- _Required work_
Find each row below that contains the word "width", and copy those rows.

- _Given records_
»»

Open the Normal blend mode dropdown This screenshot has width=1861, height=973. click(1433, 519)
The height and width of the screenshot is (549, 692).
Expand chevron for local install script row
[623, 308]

««
»»

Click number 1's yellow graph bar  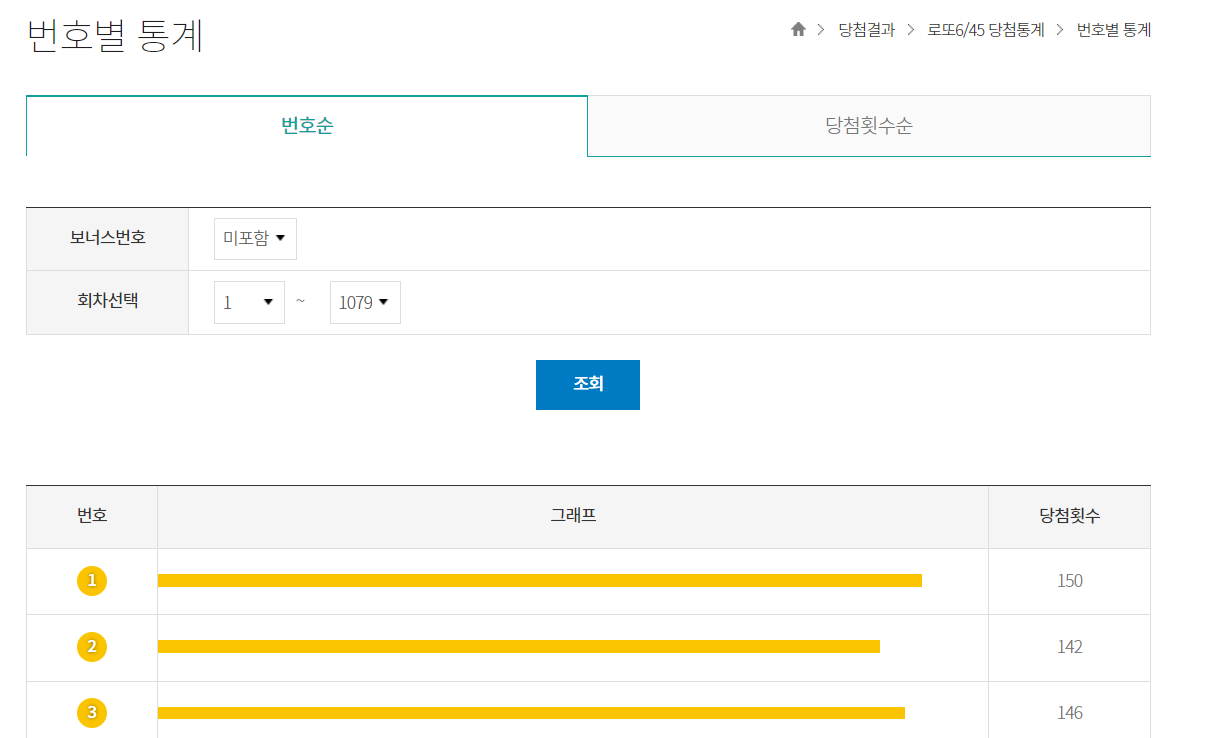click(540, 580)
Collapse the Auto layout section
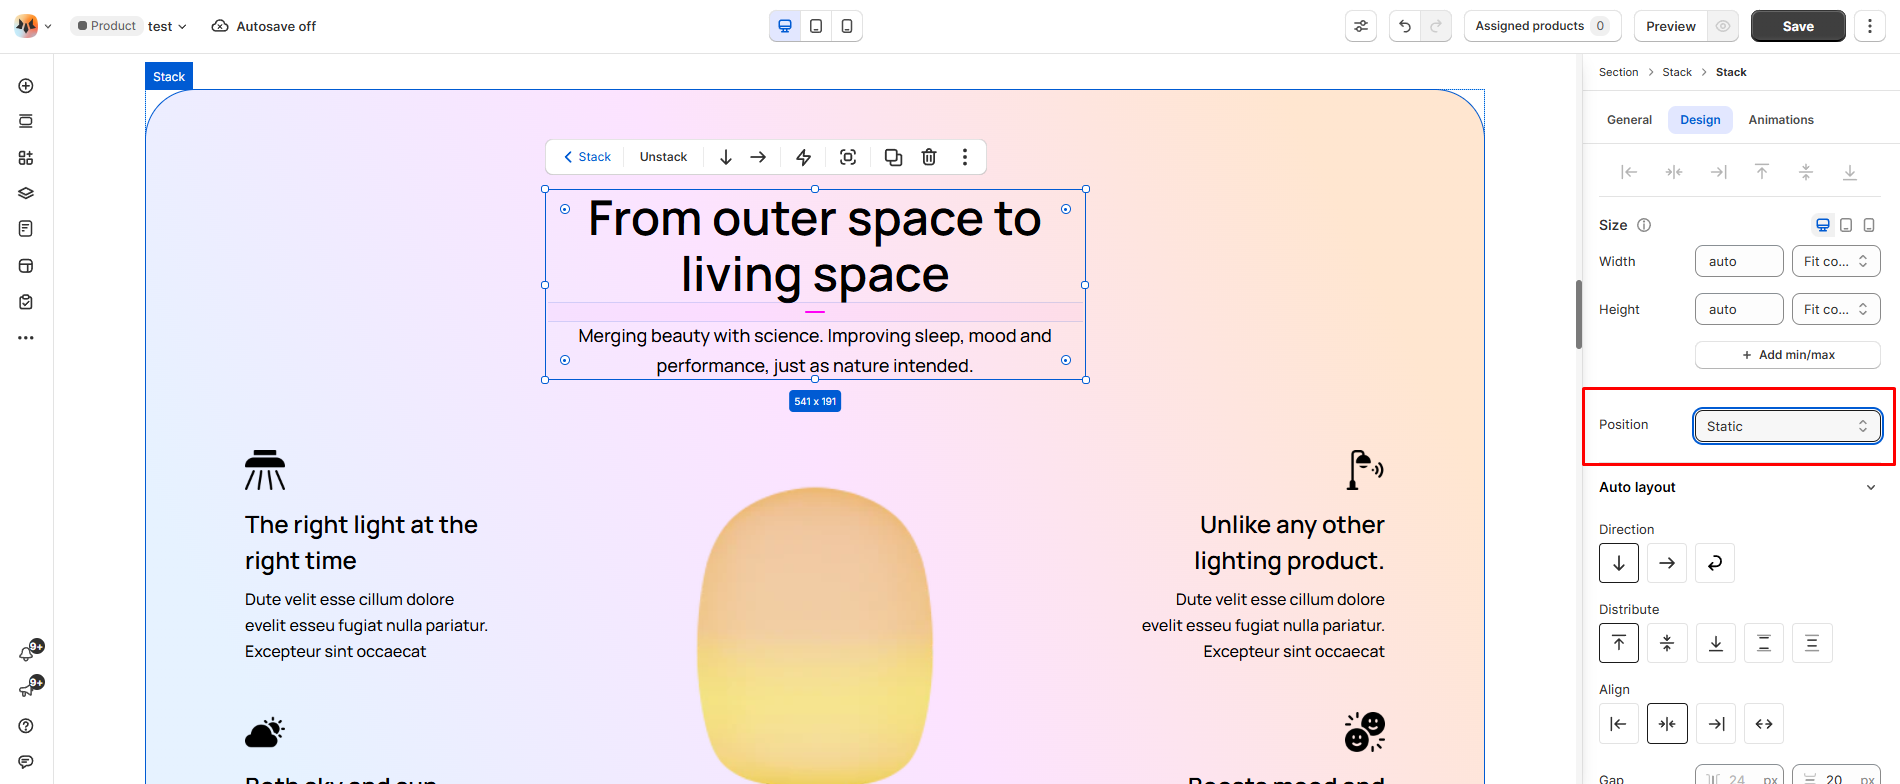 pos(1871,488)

««
»»

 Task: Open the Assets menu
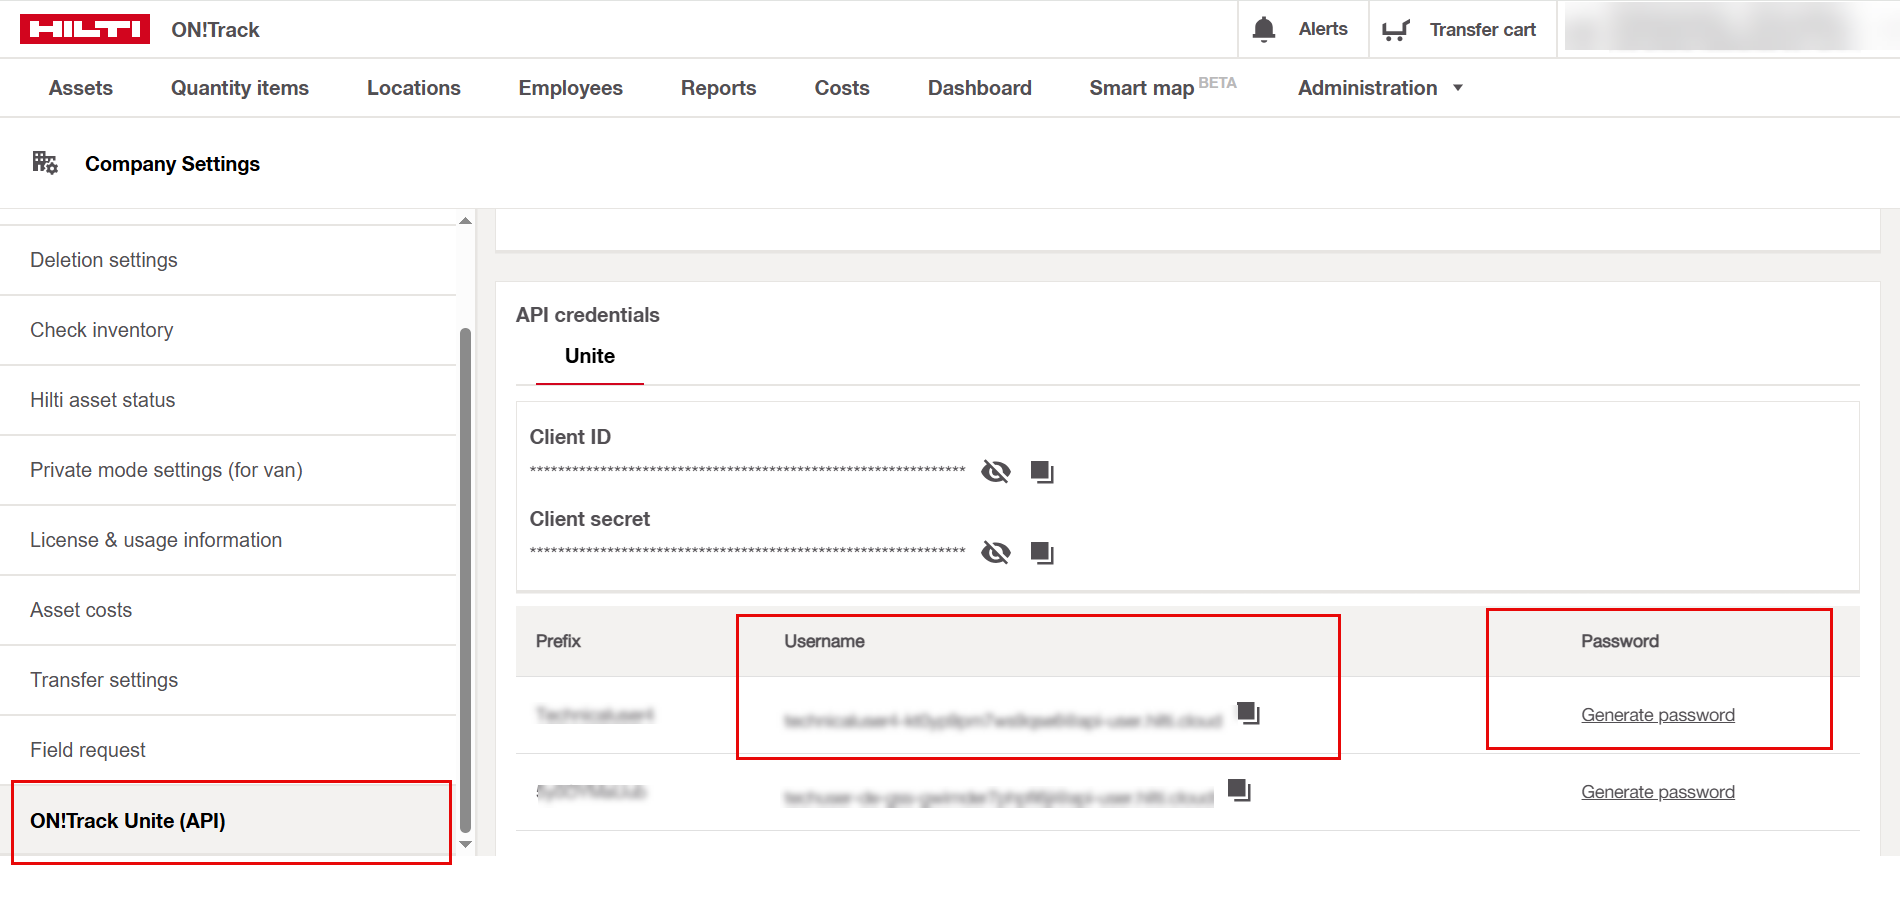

««

- _Result of this exercise_
Open the Normal blend mode dropdown This screenshot has width=1861, height=973. click(1433, 519)
The height and width of the screenshot is (549, 692).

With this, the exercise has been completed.